The presentation also noted that last spring, the Manor and Roscoe boards of education publicly voted to enter into a five-year plan to merge all athletic programs between the districts. But prior to the start of this winter season, the Manor Board of Education decided to unmerge with Roscoe for winter sports.
The presentation included excerpts from an e-mail Evans received from LMCS Superintendent Deborah Fox on Jan. 5. In the e-mail, Fox wrote that “it doesn’t seem sensible for our district to continue with the athletic merger when the issues that are stumbling blocks seem to be insurmountable… Our board is not willing to continue paying for two coaches as this is not fiscally defensible in this economic climate when we have made substantial reductions in positions. Since you state the RCS board is not interested in a merger study (the next logical step to any long-term sharing), I believe our board may not be interested in continuing the athletic merger at this time.”

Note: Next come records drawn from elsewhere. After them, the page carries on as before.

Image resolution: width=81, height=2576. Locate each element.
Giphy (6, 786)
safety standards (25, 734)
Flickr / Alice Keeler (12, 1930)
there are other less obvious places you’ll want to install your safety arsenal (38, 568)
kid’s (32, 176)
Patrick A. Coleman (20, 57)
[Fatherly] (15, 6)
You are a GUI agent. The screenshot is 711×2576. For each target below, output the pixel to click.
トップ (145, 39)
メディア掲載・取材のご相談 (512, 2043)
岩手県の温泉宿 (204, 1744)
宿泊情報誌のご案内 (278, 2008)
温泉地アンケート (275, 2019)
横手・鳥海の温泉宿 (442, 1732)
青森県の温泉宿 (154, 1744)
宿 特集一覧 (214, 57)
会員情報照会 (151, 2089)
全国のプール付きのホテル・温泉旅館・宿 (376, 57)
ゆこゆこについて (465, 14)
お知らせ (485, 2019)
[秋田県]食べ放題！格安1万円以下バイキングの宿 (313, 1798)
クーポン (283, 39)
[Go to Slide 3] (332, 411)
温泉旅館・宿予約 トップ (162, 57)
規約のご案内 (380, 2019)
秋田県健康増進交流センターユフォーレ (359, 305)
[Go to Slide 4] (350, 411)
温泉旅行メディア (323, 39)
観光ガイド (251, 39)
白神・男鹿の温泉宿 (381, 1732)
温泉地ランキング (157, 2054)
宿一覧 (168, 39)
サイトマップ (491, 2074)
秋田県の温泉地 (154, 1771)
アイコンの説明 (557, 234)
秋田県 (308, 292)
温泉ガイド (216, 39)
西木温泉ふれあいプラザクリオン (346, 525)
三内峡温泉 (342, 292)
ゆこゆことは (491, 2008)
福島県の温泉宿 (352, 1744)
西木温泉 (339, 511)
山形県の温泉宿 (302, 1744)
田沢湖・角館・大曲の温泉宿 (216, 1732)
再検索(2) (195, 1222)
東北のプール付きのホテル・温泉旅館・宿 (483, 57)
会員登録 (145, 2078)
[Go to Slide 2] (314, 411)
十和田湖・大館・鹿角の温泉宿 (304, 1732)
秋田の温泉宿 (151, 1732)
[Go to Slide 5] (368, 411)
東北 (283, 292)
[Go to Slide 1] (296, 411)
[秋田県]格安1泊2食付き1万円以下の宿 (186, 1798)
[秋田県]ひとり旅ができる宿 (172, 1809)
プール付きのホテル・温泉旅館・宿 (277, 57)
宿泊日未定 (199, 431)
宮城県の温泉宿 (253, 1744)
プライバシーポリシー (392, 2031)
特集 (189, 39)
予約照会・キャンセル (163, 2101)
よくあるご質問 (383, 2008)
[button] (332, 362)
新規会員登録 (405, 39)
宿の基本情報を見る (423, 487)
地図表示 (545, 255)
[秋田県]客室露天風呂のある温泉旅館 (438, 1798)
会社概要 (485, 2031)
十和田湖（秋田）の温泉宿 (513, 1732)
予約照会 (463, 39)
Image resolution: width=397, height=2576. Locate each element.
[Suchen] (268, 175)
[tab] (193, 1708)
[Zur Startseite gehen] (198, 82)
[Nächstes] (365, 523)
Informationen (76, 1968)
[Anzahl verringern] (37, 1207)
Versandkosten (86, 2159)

Following the presentation, audience members had the opportunity to ask questions of Evans and the Roscoe board members and/or make comments. Several people asked questions about situations which might arise if the two schools eventually merged. Those questions included whether any school buildings would end up becoming vacant as has occurred in the Sullivan West Central School District, whether school taxes would increase, how many board members would be from the two former districts and whether any teachers would be left unemployed.
Some people who spoke referred to the e-mail sent by Fox and said that they felt Roscoe could do fine fielding its own sports teams.
“If Manor feels that they can hold sports over our head, I think we should let them,” said Samantha Molinari, who is the RCS Student Government Association President. “I would say that most of the time, even 99 percent of the time, when our students have wanted to compete on athletic teams, our school has found a way for them to participate.”
Janice Phillips, a RCS teacher, is among those community members who are not in favor of a merger.
“I don’t think there are enough benefits in a merger,” she said. “I thank the Roscoe board of education members for all of their hard work on this matter. I don’t think it would be a good idea to merge.”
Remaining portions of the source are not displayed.